Although Belize has made some progress on its Index of Economic Freedom score in the past few years, recent actions by the government of Prime Minister Dean Barrow and the supermajority his United Democratic Party enjoys in Parliament may have put that progress at risk.
Belize is increasingly wracked by violent crime, while its high debt burden is a strain on public finance. The illegal drug trade and money laundering are entrenched problems. The Barrow government took office in February 2008 and has close relations with Venezuelan President Hugo Chavez, due in part to the many foreign aid petro-dollars he sends to the country.

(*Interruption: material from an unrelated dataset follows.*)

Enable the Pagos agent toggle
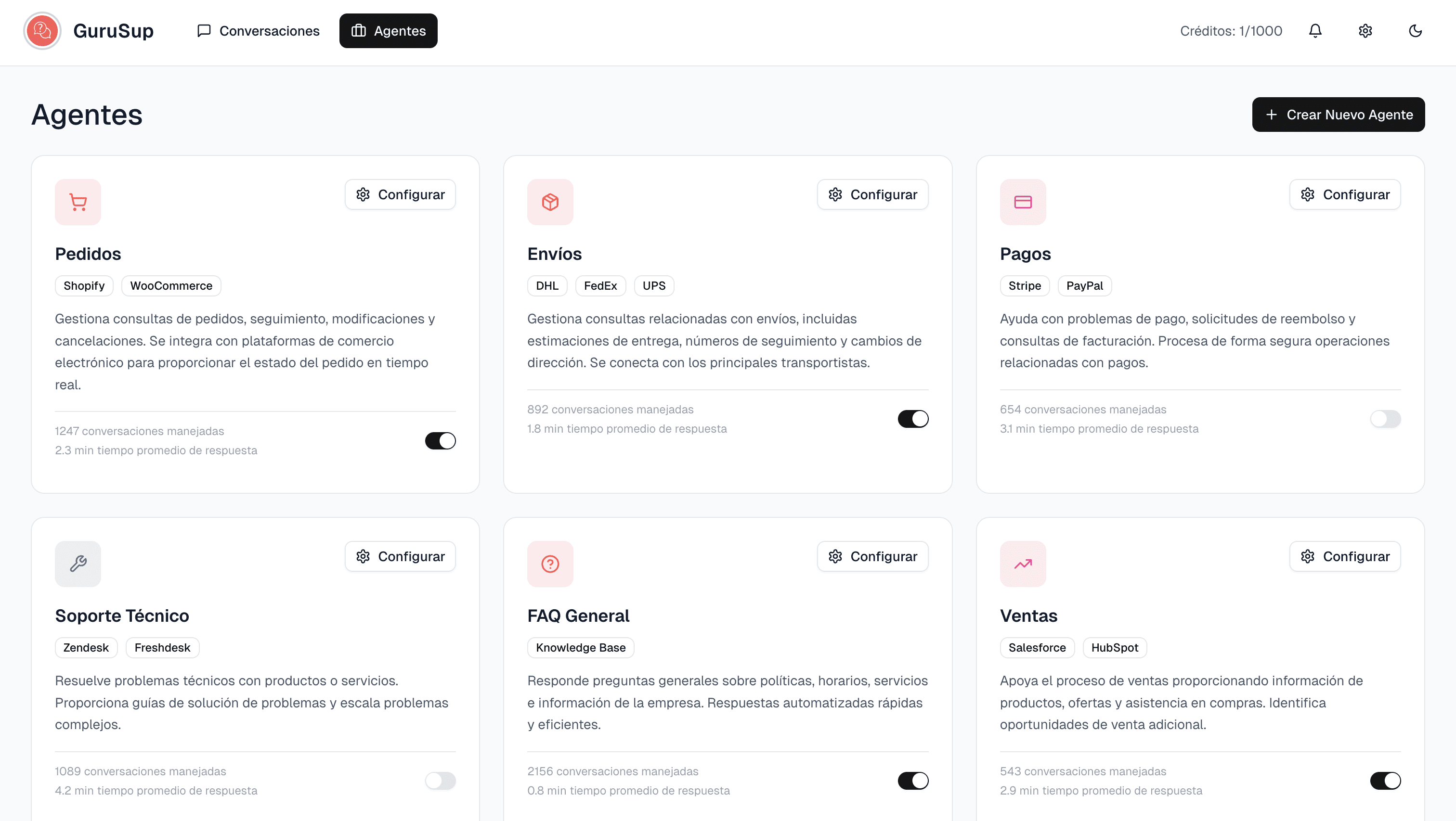 coord(1385,419)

In return, apparently, the Barrow government may have agreed to play by Chavez’s populist rules: expropriation of private property, centralization of power in the executive (in the name of the people), attacks on the independence of the judiciary, and a crackdown on private media and freedom of expression.
In August 2009, for example, the leading private telecommunications provider in Belize was taken over by the government, which offered no compensation to the owners. The opposition People’s United Party branded the action an “expropriation,” although the U.S. State Department and The Economist magazine call it “nationalization.”
Meanwhile, according to two former opposition party attorneys general of Belize, the Barrow government is ignoring or backing out of international arbitration treaties and agreements and punishing or fining those companies who seek international arbitration to settle investment disputes. The government is said to be expropriating land without providing compensation at an increasing rate.
Finally, the executive branch has attacked the independence of the country’s judiciary, prompting many distinguished jurists to resign. It has also begun to harass owners of opposition media outlets. Belize has dropped from being ranked 66th out of 180 countries on Transparency International’s Corruption Perception Index in 2006 to 109th out of 180 countries in 2008. It was not ranked in 2009 or 2010.
The Barrow government’s tactics are similar to those long since deployed in Venezuela by President Chavez and by his allies in other Latin American countries. Given that Belize is right next door to Honduras, where Chavez ally and ex-President Manuel Zelaya tried the same sort of approach last year (albeit with a far different outcome), perhaps it should not come as a surprise.
The Obama Administration should express the concern of the U.S. government about this pattern of behavior by the government of Belize and urge it to return to the path toward market-based democracy from which it appears to have strayed.